Authentizitätspostulat: Forderung nach möglichst realer Gestaltung und Präsentation der Handlung, um die größtmögliche
Realitätsillusion zu erzeugen.
Das Authentizitätspostulat geht auf die aristotelische Beschreibung von Theater als
Nachahmung (Mimesis) einer wahrscheinlichen Handlung zurück und richtet sich an Dichter,
Schauspieler und Inszenierung gleichermaßen. Im Zuge der Aufklärung und der damit
einhergehenden Forderung nach Rationalität trat an das Theater der Anspruch heran,
so gut als möglich ‚Realität’ auf die Bühne zu stellen, was aber nicht den Realismus
des 19. Jh.s meint, sondern psychologische Motivation der Figuren, Abkehr von rhetorischen
Stilmitteln, größtmögliche Nähe von gespielter und Spielzeit, etc. Die Illusionswirkung
des Theaters wird, in Anlehnung an die Diskussion der Ästhetik und im Anschluss an
französische Positionen, in den Theorien Lessings, Mendelssohns und Schillers reflektiert,
wo sie vor allem unter der Perspektive der Wirkung auf den Zuschauer behandelt wird.

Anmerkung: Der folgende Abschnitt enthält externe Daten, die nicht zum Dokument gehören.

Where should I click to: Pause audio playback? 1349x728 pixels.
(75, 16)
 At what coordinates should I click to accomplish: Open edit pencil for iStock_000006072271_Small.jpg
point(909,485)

Der Dichter hatte seinen Stoff so zu gestalten, dass ein rationaler und emotionaler
Nachvollzug der Handlung möglich war. Dazu gehört einerseits der dramaturgisch logische
Aufbau der Handlung, der sowohl Motivationen als auch zeitliche Zusammenhänge in richtiger
Reihenfolge deutlich zeigt. Die Präsentation des Stückes durch die Schauspieler sollte
frei sein von barocken Gesten und entsprechend ‚natürlich’ wirken, was auch gegen
Szenenapplaus etwa nach Monologen gerichtet war. Damit sollte erreicht werden, dass
dem Zuschauer so wenig wie möglich bewusst werden sollte, dass er einem Schauspiel
beiwohnte und nicht einer ‚realen’ Handlung. Erst nach der Vorstellung wollte man
ein Illusinsbewusstsein und damit wieder die Vernunft in Kraft treten lassen. Nur
so glaubte man die von Aristoteles geforderte Wirkung des Dramas, die Katharsis, bewerkstelligen
zu können.
Formulieren Sie, welche Ansprüche das Authentizitätspostulat an den Dichter stellt
hinsichtlich der Kategorien Raum, Zeit und Figuren. Beachten Sie dabei sowohl die Seite der Handlung als auch die der Aufführung.
Ihre Formulierung:
Musterlösung:
Raum: realistisch, evtl. ‚realer’ Schauplatz, eng begrenzt, ggf. sogar nur ein Raum/Zimmer;
Ausstattung historisch angemessen;
Zeit: knapp bemessen, Handlungszeitraum und Spieldauer des Dramas sollten so ähnlich
wie möglich sein, d.h. die Dauer der dargestellten Handlung so zu einer Spieldauer
verkürzt, dass keine größeren Zeitsprünge zur Illusionsbrechung führen;
Figuren: psychologisch wahrscheinlich gezeichnet, beinahe ‚realistisch’ handelnd,
Sprache wenig rhetorisiert; psychologisch-realisitisches, nur wenig überzeichnetes
Agieren und Sprechen der Schauspieler, adäquate Gesten.